Risk is inherent in agriculture. Adverse weather and volatile prices make farming a business of ups and downs. In order to help control the financial risk carried by farmers, the Federal government has partnered with private companies to offer crop insurance to US farmers. Crop insurance is the primary safety-net for US agricultural producers.
What is crop insurance?
- Crop insurance helps producers manage risk.
- You pay an annual premium (the cost is shared with the Federal government) to buy an insurance policy.
- Crop insurance is purchased from private agents.

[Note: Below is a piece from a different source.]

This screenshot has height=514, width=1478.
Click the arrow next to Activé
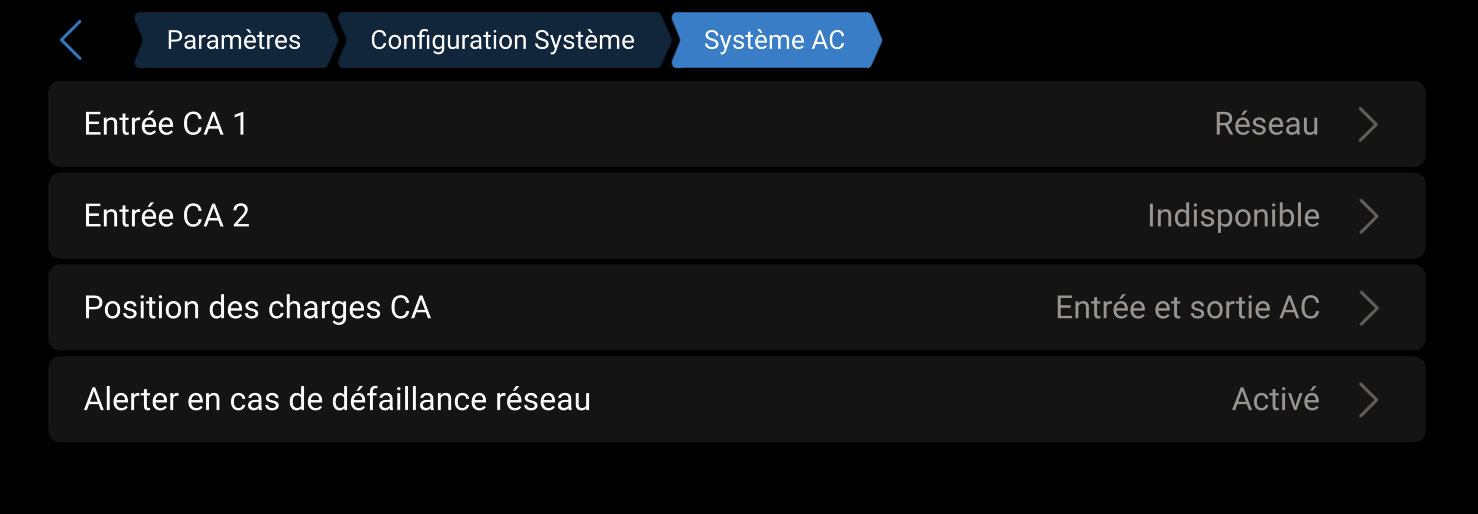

- If your yields or revenues fall below a certain level due to a “covered cause”, you receive an indemnity payment.
How does crop insurance work?
It is similar to other types of insurance, such as car insurance:
- You pay a premium to buy a policy
- If something bad happens, you file a claim
- Indemnity payment helps make you whole
What types of crop insurance are available?
- Most commonly, farmers buy crop insurance for one single crop at a time. These policies are called single crop “multi-peril” crop insurance (MPCI) and are available as either yield or revenue insurance.
- Whole Farm Revenue Protection allows farmers to insure an amount of their operation’s revenue. The Federal government shares a large amount of the premium cost for more diversified operations (2 or more commodities).
- Index-based insurance products, such as Pasture Rangeland Forage (PRF) and Apiculture (API), base indemnity payments on a rainfall index for a geographic area where the farmer’s operation is located. The fact that indemnities are triggered by an area index means that there is no need for loss-adjustment on an individual farm.
- Please be sure to check with crop insurance agent to learn what crop insurance products are available for your farm.